自己決定権の尊重
「自己決定権の尊重」は成年後見制度の基本理念の一つです。
本人が自分のことを決める権利をできる限り尊重しよう、「こうするのがいいですよ」と何でもかんでも、後見人が決めてばかりではいけない、ということです。
生きるということには、試行錯誤しながら、たまには失敗することも含まれているはず。「人にはだまされる権利もある」という学者もいるということです。
ご本人の決定を尊重するのも程度問題ではありますが、リスクを避けるあまり、決定権を完全に奪ってしまうと、自分の人生ではなくなってしまうのかもしれません。

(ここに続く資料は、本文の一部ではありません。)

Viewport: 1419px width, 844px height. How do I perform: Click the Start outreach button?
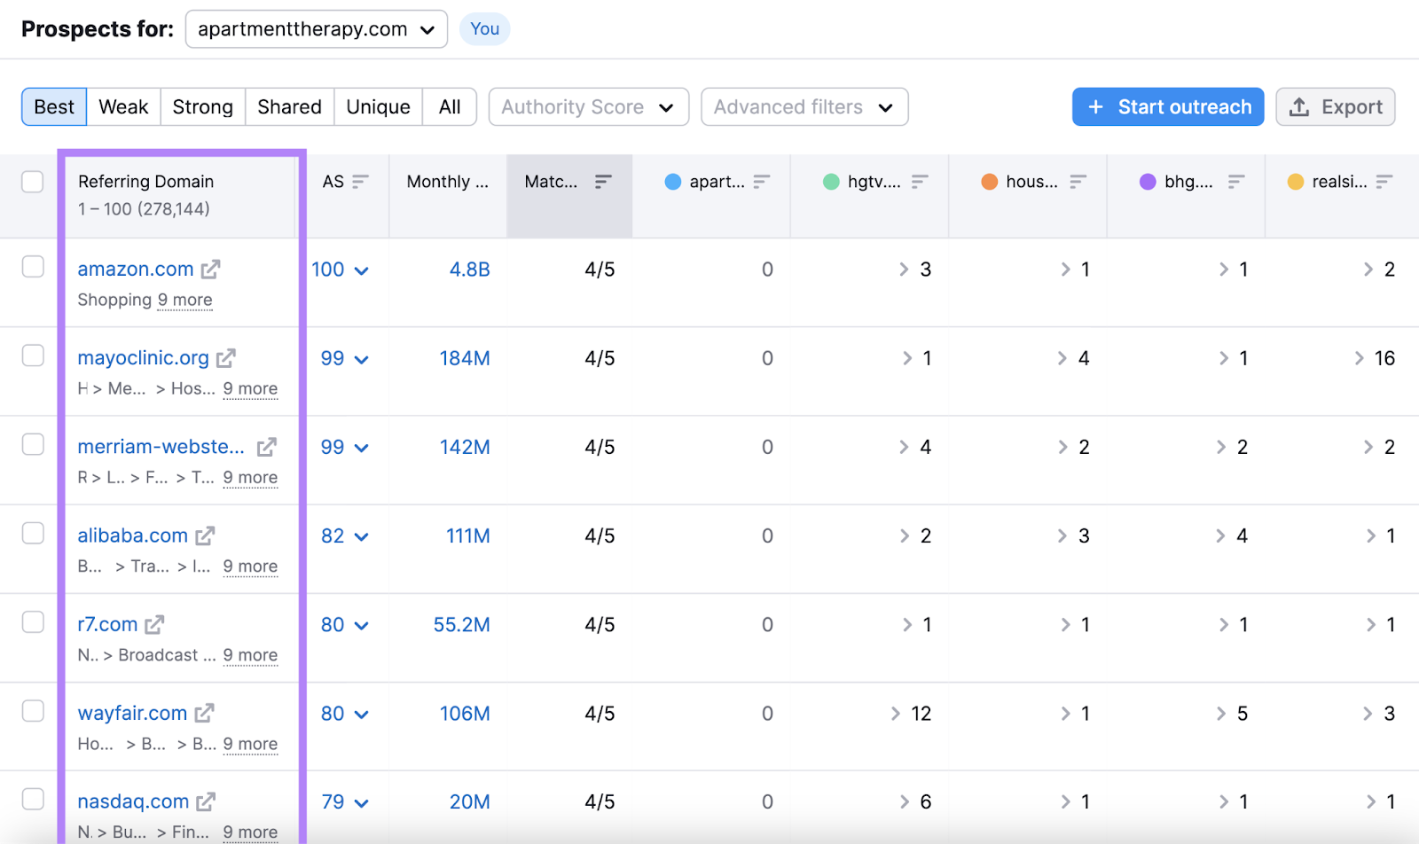pos(1167,106)
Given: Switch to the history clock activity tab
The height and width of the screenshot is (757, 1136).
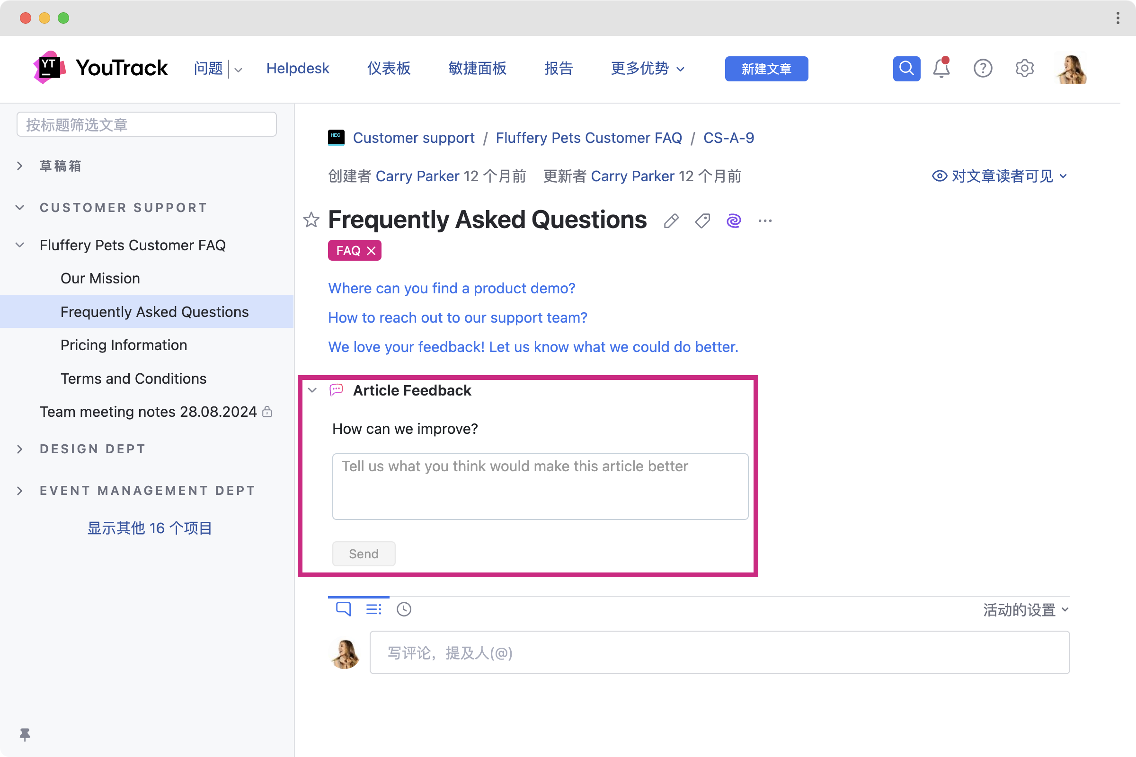Looking at the screenshot, I should point(404,609).
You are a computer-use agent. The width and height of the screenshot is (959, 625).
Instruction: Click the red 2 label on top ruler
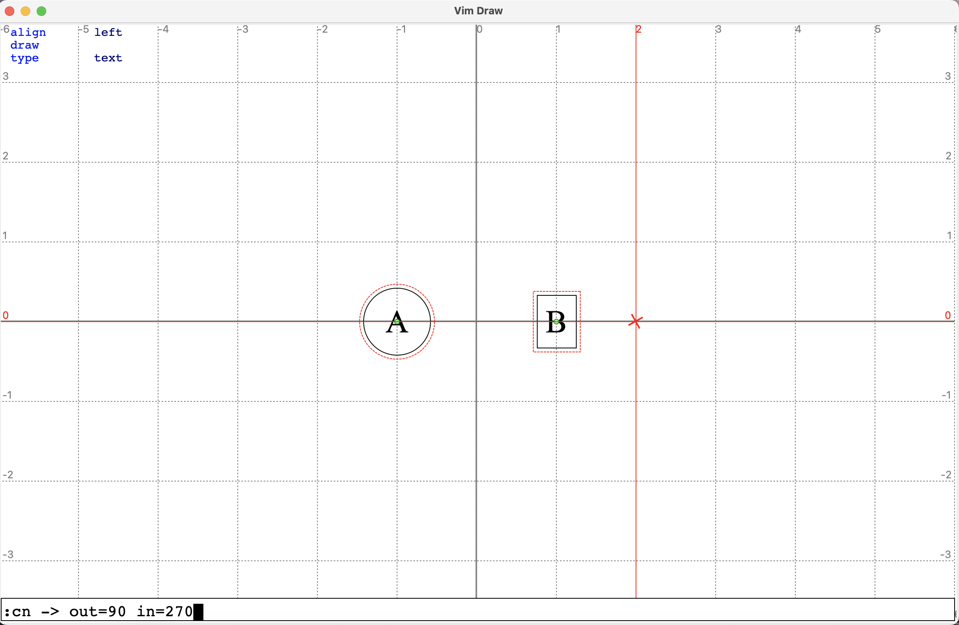click(x=639, y=29)
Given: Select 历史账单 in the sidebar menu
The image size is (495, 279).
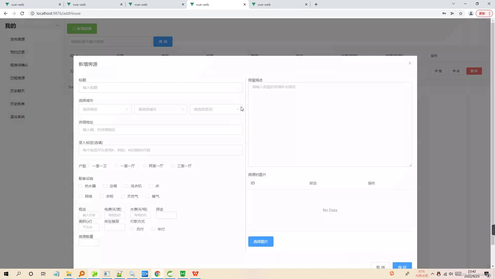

とはいえ、現実の後見事務においては、悩みがつきないのも事実です。
勧められるがままに、使いもしない高い買い物をしてしまう一人暮らしの方。資産は十分にあるので、無駄な買い物のために生活に窮するわけではない、販売員とのコミュニケーションが寂しさを癒している部分もある。しかし、購入した商品が封も開けられずに積み上げられる様には、理不尽なものを感じてしまいます。
自己決定は、お金の使い道だけの問題ではありません。
生活する場所、食事、身内との交際、医療など。客観的に正しいと思われることと、ご本人の決定との間で、何とか良いバランスを取っていきたいものです。